In 1974 in a bid to attract more customers, Bindles became "The Barry Variety Club" and advertised "A Night with the Stars". Cabaret nights with Greg Mitchell as resident compere featured many well-known artistes, at first on weekends and later over two or three nights. The first show featured Max Boyce, Iris Williams and Keith Gordon.
Over the following months many well known acts appeared, including Joe Brown and the Bruvvers, Los Zafiros, Bryn Phillips from the Comedians, Ray Allan and Lord Charles, Trini Lopez, The New Vaudeville Band, Salena Jones, Lionel Blair and his dancers, Aimi McDonald, Brother Lees, Tammy Jones, Matt Munro, finishing up with a return visit by Max Boyce.
1976 started off with Bier Keller Nights with the Amazing Bavarian Stompers, but the writing was already on the wall, with other night-spots in the area in competition, and offering cut price drinks and admission. These included the Whitehall Inn in Rhoose, the Merrie Friars at Barry Island, The Memorial Hall, The Golden Hind in Lavernock, and Butlins holiday camp at Barry Island.

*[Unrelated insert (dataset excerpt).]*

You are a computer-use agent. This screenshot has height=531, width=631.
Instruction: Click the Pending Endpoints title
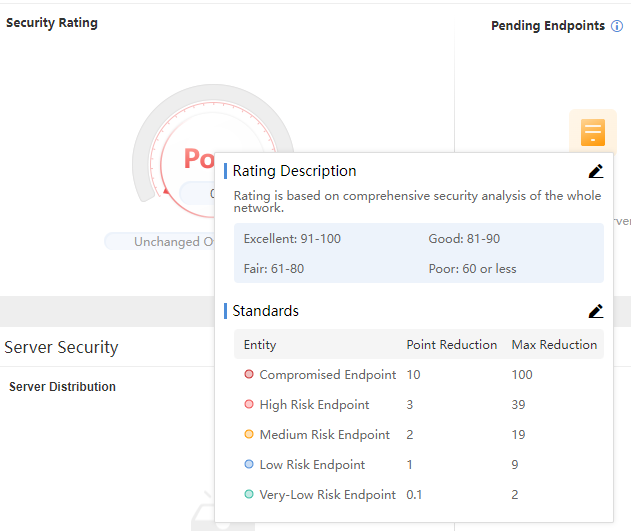[547, 26]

A few years later roller-skating was introduced to Bindles on Sunday afternoons.
Some of the personalities who helped build and keep the reputation of Bindles over the years, and whose names readily spring to mind include Frankie "Tomo" Thompson, and later Big Norm, both doormen; Bindles photographer Laurie Coulthard, and later, his son Tony; Billy Phillips, Glen Thompson, Trixie Phillips, Ben Lobley (the official handshaker), Don Hall and Jackie and John Hamilton-Jones.
In 1982 Bindles closed its doors and became a television studio, later to be engulfed in flames in a disastrous fire that destroyed the ballroom. It was partially rebuilt and reopened as a restaurant and bar, only to close at the end of the century. The site was eventually sold and developed for housing.